James McEnaney: The terrifying world we’re going down into

07/10/2016
MrMcEnaney

Commonspace columnist James McEnaney responds to the xenophobia and racism on display at the Conservative Party conference

ON the 4 October 1936, Oswald Mosley's British Union of Fascists – known as the Blackshirts – attempted to march through the East End of London. In response, 20,000 people took to the streets and forced the abandonment of the procession.

The Battle of Cable Street, as it came to be known, was won by ordinary men and women who refused to allow fascism to, quite literally, walk by unopposed; exactly 80 years later, the Conservative Party conference has reminded us why unwavering and ever-vigilant opposition to racism and hatred matters so much. 

First we had the disgraced former defence secretary Liam Fox describing EU citizens – men, women and children who have made Britain their homes – as a valuable "card" in the upcoming negotiations around our exit from the European Union.

Then Home Secretary Amber Rudd, in a speech that has already been compared to a section of Mein Kampf, announced a crackdown on overseas students and plans to force companies to disclose how many foreign workers they employ.

Theresa May dove headfirst into the sort of "divisive nationalism" she claims to oppose.

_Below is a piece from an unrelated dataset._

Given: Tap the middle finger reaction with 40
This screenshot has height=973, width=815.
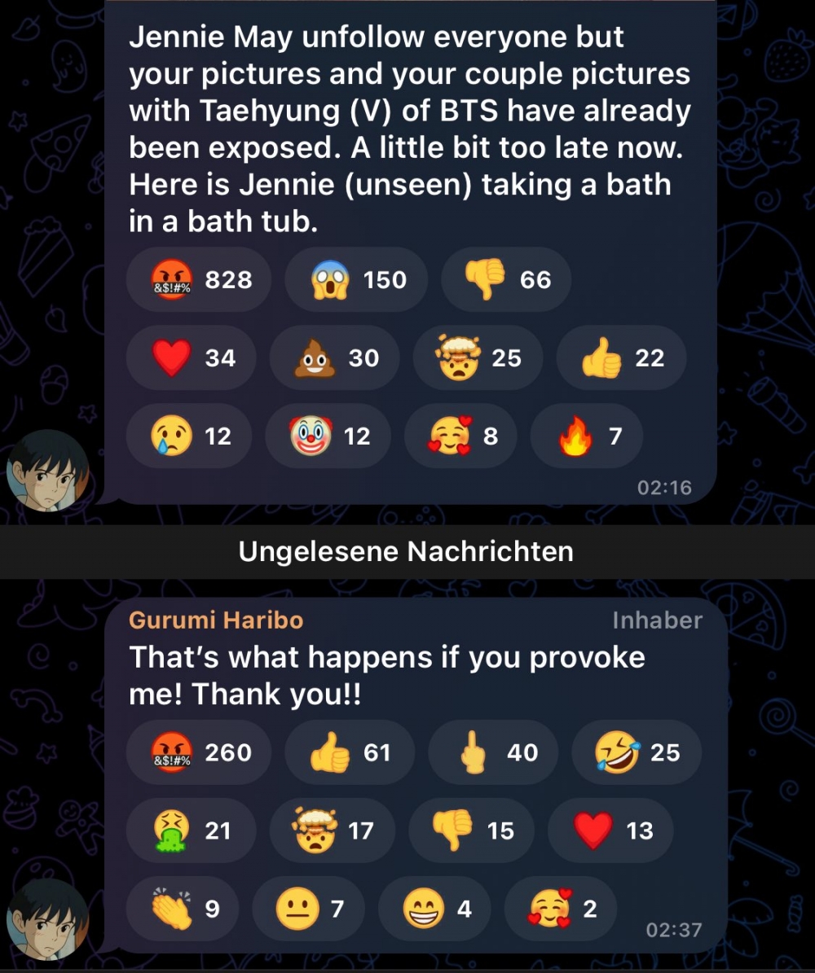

Finally, it was the turn of Prime Minister Theresa May, who dove headfirst into the sort of "divisive nationalism" she claims to oppose by stating that: "If you believe you're a citizen of the world you're a citizen of nowhere." The new prime minister also took aim at "low-skilled immigration" and nailed her colours to the mast when she decreed that British soldiers would be shielded from "leftwing human rights lawyers".

So far so awful but, then again, it's par for the course for people like me to be repulsed by the rhetoric that oozes from Tory conferences.

But this feels different.

For the first time, I find myself staring at the world we're going down into and finding it to be a genuinely frightening prospect.

When I go to work – in an FE college in Glasgow – I am surrounded by human beings from all over the world. When I walk from my office to a teaching room it is normal to hear four or five languages, maybe more, bouncing back and forth between students from Europe, the Middle East, Asia, Africa and South America. That walk is one of the highlights of my day.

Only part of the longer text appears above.